In CORALreef HeFH, 303 patients with the inherited condition were randomized 2:1 to Lipfendra or placebo for 52 weeks. At week 24, Lipfendra reduced LDL-C by 59% versus placebo — a 58% reduction from baseline compared with a 3% increase for placebo — along with a 52% mean reduction in non-HDL-C and a 48% mean reduction in ApoB. Safety in CORALreef Lipids was similar to placebo. In CORALreef HeFH, diarrhea (7% versus 2% for placebo) and dizziness (9% versus 4%) occurred more often with Lipfendra, but similar proportions of patients in each arm discontinued treatment because of an adverse reaction.
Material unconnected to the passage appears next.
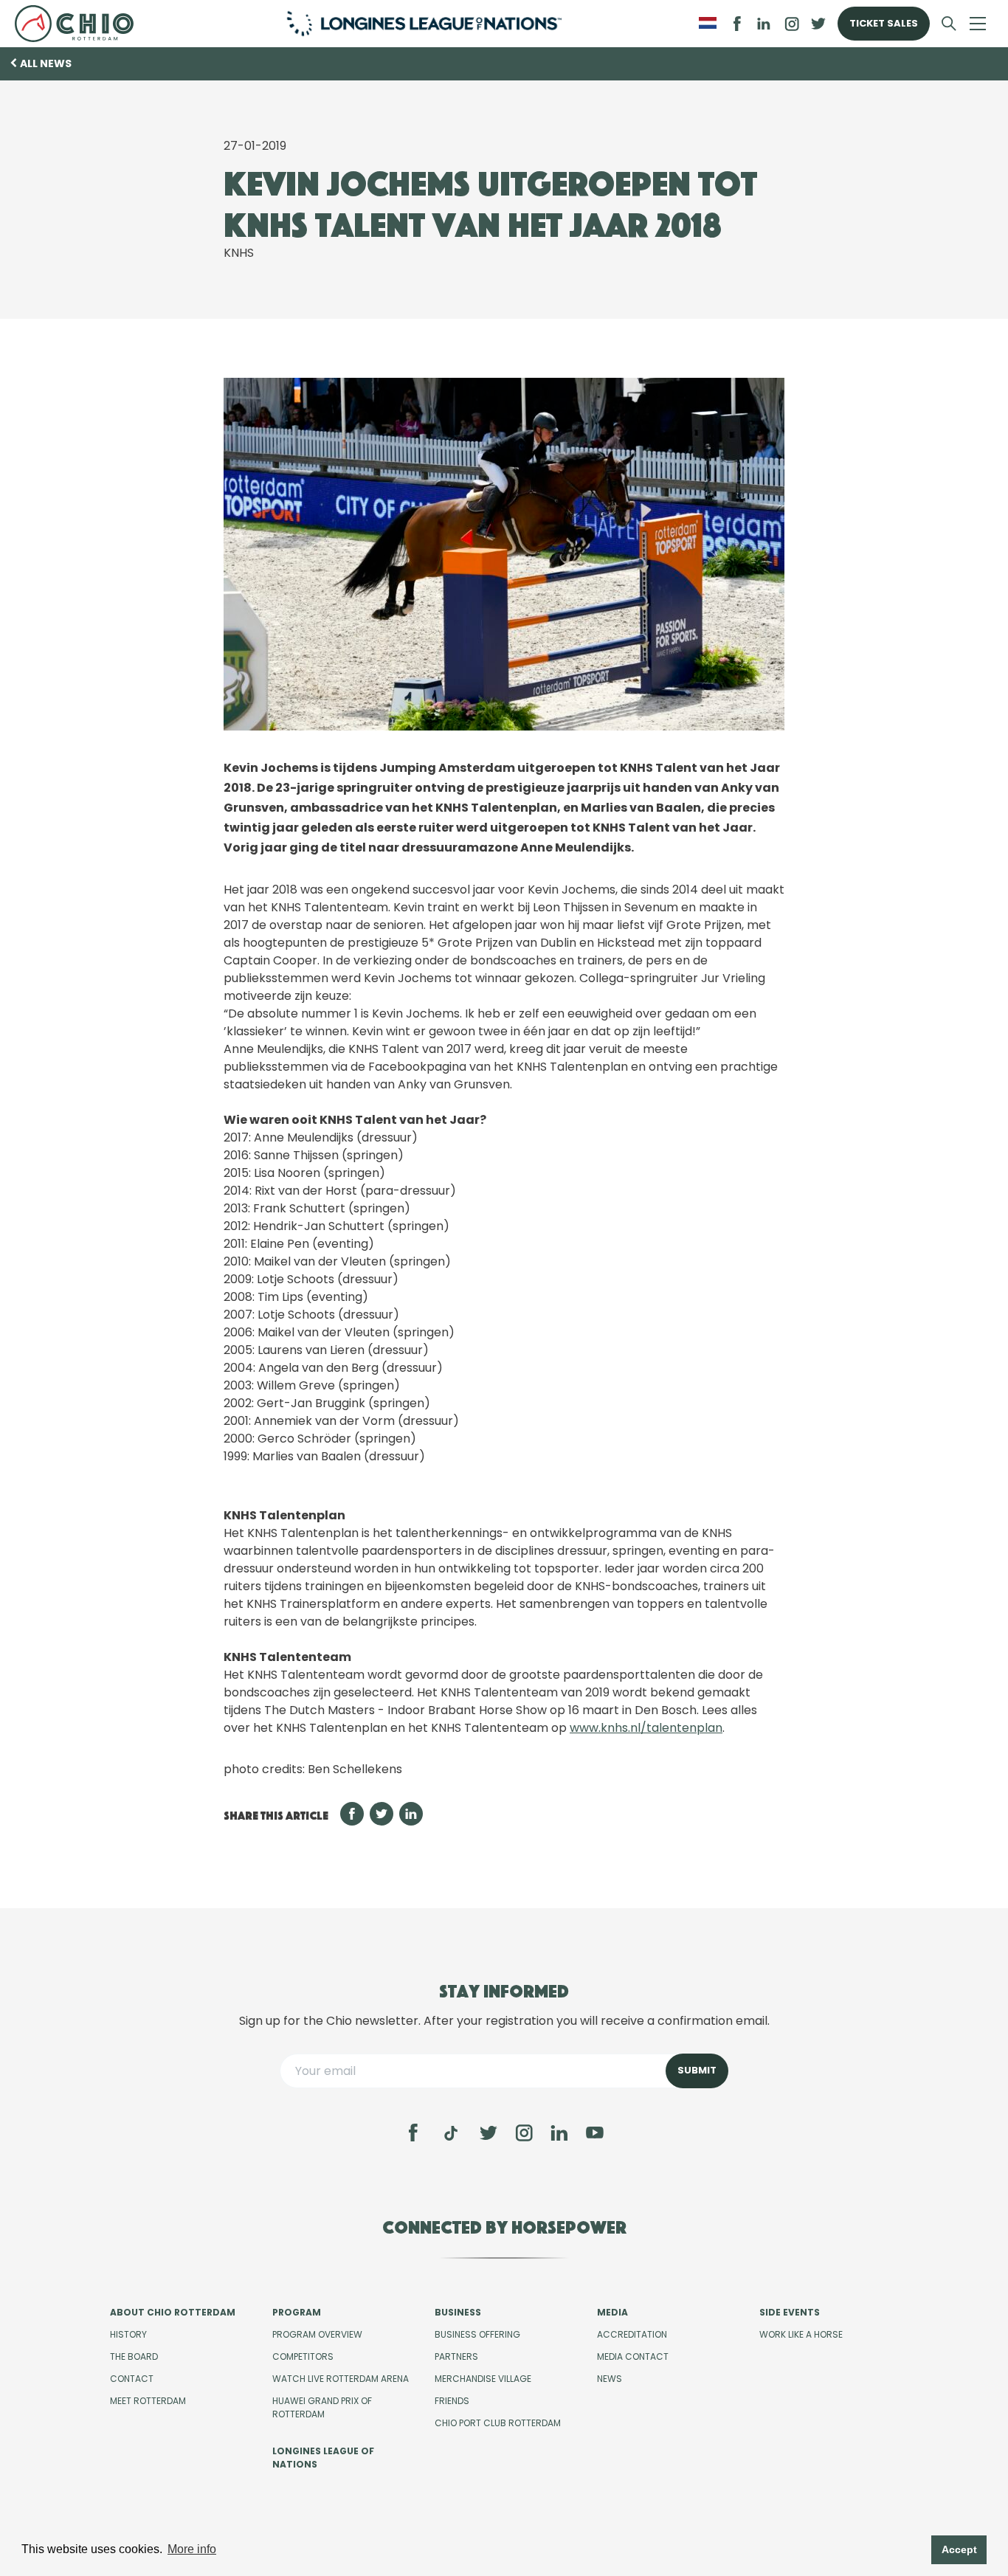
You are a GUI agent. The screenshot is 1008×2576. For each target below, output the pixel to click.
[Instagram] (524, 2132)
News (609, 2378)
"High LDL-C is a major risk factor for atherosclerotic cardiovascular disease, which is the leading cause of death globally," said Ann Marie Navar, M.D., a lead author of the CORALreef Lipids study and an associate professor of medicine in the Division of Cardiology at UT Southwestern Medical Center. "In two Phase 3 trials, LIPFENDRA led to impressive reductions in LDL-C. Now, for the first time, patients have an oral PCSK9 inhibitor for LDL lowering."
An ongoing trial, CORALreef Outcomes, is evaluating Lipfendra's effect on cardiovascular morbidity and mortality; Merck said it is not yet known whether the drug reduces that risk. The trial has completed enrollment of more than 14,500 participants. The broader CORALreef program has enrolled more than 19,000 people with hypercholesterolemia and includes additional studies: CORALreef Extension, CORALreef Pediatric, and CORALreef Combination.
Katherine Wilemon, CEO of the Family Heart Foundation, said in a statement that timely identification and treatment of risk factors such as LDL-C remains one of the greatest opportunities to manage ASCVD risk. "We are encouraged by the approval of a new oral PCSK9 inhibitor option for adults who need additional LDL-C lowering," she said.